Item-finding entries
——
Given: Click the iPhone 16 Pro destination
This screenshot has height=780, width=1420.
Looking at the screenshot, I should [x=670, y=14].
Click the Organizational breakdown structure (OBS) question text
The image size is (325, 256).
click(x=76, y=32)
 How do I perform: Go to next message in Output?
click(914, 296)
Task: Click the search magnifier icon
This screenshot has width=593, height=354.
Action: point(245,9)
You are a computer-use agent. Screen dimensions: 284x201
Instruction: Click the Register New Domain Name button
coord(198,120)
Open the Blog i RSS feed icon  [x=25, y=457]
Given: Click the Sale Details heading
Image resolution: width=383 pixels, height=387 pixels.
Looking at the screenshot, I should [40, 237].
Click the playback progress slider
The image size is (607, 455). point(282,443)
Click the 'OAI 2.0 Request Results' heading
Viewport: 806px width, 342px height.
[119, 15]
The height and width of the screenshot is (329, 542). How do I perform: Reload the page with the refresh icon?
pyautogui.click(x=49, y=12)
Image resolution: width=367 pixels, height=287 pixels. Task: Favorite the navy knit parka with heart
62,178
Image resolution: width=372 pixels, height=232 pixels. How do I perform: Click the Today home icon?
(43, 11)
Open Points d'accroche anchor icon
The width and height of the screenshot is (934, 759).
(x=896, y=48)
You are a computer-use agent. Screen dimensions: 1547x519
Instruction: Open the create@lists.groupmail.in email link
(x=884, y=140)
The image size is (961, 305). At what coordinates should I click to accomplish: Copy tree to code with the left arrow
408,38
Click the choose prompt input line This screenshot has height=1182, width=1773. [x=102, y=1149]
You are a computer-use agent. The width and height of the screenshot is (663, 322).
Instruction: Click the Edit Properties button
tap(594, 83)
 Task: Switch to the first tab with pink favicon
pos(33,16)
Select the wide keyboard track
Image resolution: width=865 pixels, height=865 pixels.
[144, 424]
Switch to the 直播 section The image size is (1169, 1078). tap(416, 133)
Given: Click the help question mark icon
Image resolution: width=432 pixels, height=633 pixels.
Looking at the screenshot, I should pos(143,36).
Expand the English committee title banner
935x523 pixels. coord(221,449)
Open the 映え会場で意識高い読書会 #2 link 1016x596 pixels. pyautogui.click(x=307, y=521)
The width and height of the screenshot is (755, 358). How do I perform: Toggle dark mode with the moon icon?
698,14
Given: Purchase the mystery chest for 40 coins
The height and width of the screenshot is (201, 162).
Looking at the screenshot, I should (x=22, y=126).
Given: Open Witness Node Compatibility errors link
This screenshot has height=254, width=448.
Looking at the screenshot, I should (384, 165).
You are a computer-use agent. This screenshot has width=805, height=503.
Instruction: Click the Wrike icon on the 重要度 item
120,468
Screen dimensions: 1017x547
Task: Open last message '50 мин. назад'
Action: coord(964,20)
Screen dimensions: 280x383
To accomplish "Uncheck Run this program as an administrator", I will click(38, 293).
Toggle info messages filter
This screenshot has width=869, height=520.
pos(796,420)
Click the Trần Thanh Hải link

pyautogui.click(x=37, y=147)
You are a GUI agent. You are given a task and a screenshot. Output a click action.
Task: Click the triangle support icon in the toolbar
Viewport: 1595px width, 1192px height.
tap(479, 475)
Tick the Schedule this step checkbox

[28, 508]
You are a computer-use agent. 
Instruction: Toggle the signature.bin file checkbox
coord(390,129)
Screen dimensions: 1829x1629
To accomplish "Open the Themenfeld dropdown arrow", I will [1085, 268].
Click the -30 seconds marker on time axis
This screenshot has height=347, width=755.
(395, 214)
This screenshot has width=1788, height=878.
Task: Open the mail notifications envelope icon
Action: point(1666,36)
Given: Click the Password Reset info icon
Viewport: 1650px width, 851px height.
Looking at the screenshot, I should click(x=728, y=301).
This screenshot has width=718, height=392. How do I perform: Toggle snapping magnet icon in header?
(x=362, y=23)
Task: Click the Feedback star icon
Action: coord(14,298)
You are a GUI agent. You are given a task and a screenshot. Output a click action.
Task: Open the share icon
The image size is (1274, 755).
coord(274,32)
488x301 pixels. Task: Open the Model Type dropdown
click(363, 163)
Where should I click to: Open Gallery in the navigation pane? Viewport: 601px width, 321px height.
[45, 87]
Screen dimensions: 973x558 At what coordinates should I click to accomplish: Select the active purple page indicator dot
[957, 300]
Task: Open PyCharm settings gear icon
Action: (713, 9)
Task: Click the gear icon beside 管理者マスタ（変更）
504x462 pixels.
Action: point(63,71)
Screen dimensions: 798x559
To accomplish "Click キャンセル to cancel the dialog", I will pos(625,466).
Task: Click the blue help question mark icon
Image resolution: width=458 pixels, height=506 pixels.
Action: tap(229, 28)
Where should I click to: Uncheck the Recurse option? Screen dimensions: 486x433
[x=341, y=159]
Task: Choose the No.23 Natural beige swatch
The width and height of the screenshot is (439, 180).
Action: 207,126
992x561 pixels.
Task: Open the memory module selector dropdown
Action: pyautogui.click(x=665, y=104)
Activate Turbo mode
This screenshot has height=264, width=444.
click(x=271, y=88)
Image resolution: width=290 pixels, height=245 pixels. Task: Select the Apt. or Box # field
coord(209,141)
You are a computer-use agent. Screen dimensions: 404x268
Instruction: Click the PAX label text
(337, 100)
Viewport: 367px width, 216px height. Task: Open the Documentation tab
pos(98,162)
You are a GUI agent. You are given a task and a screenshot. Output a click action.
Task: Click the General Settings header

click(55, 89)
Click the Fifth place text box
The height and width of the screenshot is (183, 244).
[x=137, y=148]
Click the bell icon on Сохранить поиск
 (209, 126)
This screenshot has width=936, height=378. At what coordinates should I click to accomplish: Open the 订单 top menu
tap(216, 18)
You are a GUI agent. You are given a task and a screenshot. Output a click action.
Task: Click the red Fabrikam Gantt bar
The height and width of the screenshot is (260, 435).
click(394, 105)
——
What you need to do: Reproduce every one of the entries above word for word, leaving nothing out.

Complete response:
Given: Click the iPhone 16 Pro destination
This screenshot has height=780, width=1420.
Looking at the screenshot, I should [x=670, y=14].
Click the Organizational breakdown structure (OBS) question text
The image size is (325, 256).
click(x=76, y=32)
 How do I perform: Go to next message in Output?
click(914, 296)
Task: Click the search magnifier icon
This screenshot has width=593, height=354.
Action: point(245,9)
You are a computer-use agent. Screen dimensions: 284x201
Instruction: Click the Register New Domain Name button
coord(198,120)
Open the Blog i RSS feed icon  [x=25, y=457]
Given: Click the Sale Details heading
Image resolution: width=383 pixels, height=387 pixels.
Looking at the screenshot, I should [40, 237].
Click the playback progress slider
The image size is (607, 455). point(282,443)
Click the 'OAI 2.0 Request Results' heading
Viewport: 806px width, 342px height.
[119, 15]
The height and width of the screenshot is (329, 542). How do I perform: Reload the page with the refresh icon?
pyautogui.click(x=49, y=12)
Image resolution: width=367 pixels, height=287 pixels. Task: Favorite the navy knit parka with heart
62,178
Image resolution: width=372 pixels, height=232 pixels. How do I perform: Click the Today home icon?
(43, 11)
Open Points d'accroche anchor icon
The width and height of the screenshot is (934, 759).
(x=896, y=48)
You are a computer-use agent. Screen dimensions: 1547x519
Instruction: Open the create@lists.groupmail.in email link
(x=884, y=140)
The image size is (961, 305). At what coordinates should I click to accomplish: Copy tree to code with the left arrow
408,38
Click the choose prompt input line This screenshot has height=1182, width=1773. [x=102, y=1149]
You are a computer-use agent. The width and height of the screenshot is (663, 322).
Instruction: Click the Edit Properties button
tap(594, 83)
 Task: Switch to the first tab with pink favicon
pos(33,16)
Select the wide keyboard track
Image resolution: width=865 pixels, height=865 pixels.
[144, 424]
Switch to the 直播 section The image size is (1169, 1078). tap(416, 133)
Given: Click the help question mark icon
Image resolution: width=432 pixels, height=633 pixels.
Looking at the screenshot, I should pos(143,36).
Expand the English committee title banner
935x523 pixels. coord(221,449)
Open the 映え会場で意識高い読書会 #2 link 1016x596 pixels. pyautogui.click(x=307, y=521)
The width and height of the screenshot is (755, 358). How do I perform: Toggle dark mode with the moon icon?
698,14
Given: Purchase the mystery chest for 40 coins
The height and width of the screenshot is (201, 162).
Looking at the screenshot, I should (x=22, y=126).
Given: Open Witness Node Compatibility errors link
This screenshot has height=254, width=448.
Looking at the screenshot, I should (384, 165).
You are a computer-use agent. This screenshot has width=805, height=503.
Instruction: Click the Wrike icon on the 重要度 item
120,468
Screen dimensions: 1017x547
Task: Open last message '50 мин. назад'
Action: coord(964,20)
Screen dimensions: 280x383
To accomplish "Uncheck Run this program as an administrator", I will click(38, 293).
Toggle info messages filter
This screenshot has width=869, height=520.
pos(796,420)
Click the Trần Thanh Hải link

pyautogui.click(x=37, y=147)
You are a GUI agent. You are given a task and a screenshot. Output a click action.
Task: Click the triangle support icon in the toolbar
Viewport: 1595px width, 1192px height.
tap(479, 475)
Tick the Schedule this step checkbox

[28, 508]
You are a computer-use agent. 
Instruction: Toggle the signature.bin file checkbox
coord(390,129)
Screen dimensions: 1829x1629
To accomplish "Open the Themenfeld dropdown arrow", I will [1085, 268].
Click the -30 seconds marker on time axis
This screenshot has height=347, width=755.
(395, 214)
This screenshot has width=1788, height=878.
Task: Open the mail notifications envelope icon
Action: point(1666,36)
Given: Click the Password Reset info icon
Viewport: 1650px width, 851px height.
Looking at the screenshot, I should click(x=728, y=301).
This screenshot has width=718, height=392. How do I perform: Toggle snapping magnet icon in header?
(x=362, y=23)
Task: Click the Feedback star icon
Action: coord(14,298)
You are a GUI agent. You are given a task and a screenshot. Output a click action.
Task: Open the share icon
The image size is (1274, 755).
coord(274,32)
488x301 pixels. Task: Open the Model Type dropdown
click(363, 163)
Where should I click to: Open Gallery in the navigation pane? Viewport: 601px width, 321px height.
[45, 87]
Screen dimensions: 973x558 At what coordinates should I click to accomplish: Select the active purple page indicator dot
[957, 300]
Task: Open PyCharm settings gear icon
Action: (713, 9)
Task: Click the gear icon beside 管理者マスタ（変更）
504x462 pixels.
Action: point(63,71)
Screen dimensions: 798x559
To accomplish "Click キャンセル to cancel the dialog", I will pos(625,466).
Task: Click the blue help question mark icon
Image resolution: width=458 pixels, height=506 pixels.
Action: tap(229, 28)
Where should I click to: Uncheck the Recurse option? Screen dimensions: 486x433
[x=341, y=159]
Task: Choose the No.23 Natural beige swatch
The width and height of the screenshot is (439, 180).
Action: 207,126
992x561 pixels.
Task: Open the memory module selector dropdown
Action: pyautogui.click(x=665, y=104)
Activate Turbo mode
This screenshot has height=264, width=444.
click(x=271, y=88)
Image resolution: width=290 pixels, height=245 pixels. Task: Select the Apt. or Box # field
coord(209,141)
You are a computer-use agent. Screen dimensions: 404x268
Instruction: Click the PAX label text
(337, 100)
Viewport: 367px width, 216px height. Task: Open the Documentation tab
pos(98,162)
You are a GUI agent. You are given a task and a screenshot. Output a click action.
Task: Click the General Settings header

click(55, 89)
Click the Fifth place text box
The height and width of the screenshot is (183, 244).
[x=137, y=148]
Click the bell icon on Сохранить поиск
 (209, 126)
This screenshot has width=936, height=378. At what coordinates should I click to accomplish: Open the 订单 top menu
tap(216, 18)
You are a GUI agent. You are given a task and a screenshot. Output a click action.
Task: Click the red Fabrikam Gantt bar
The height and width of the screenshot is (260, 435).
click(394, 105)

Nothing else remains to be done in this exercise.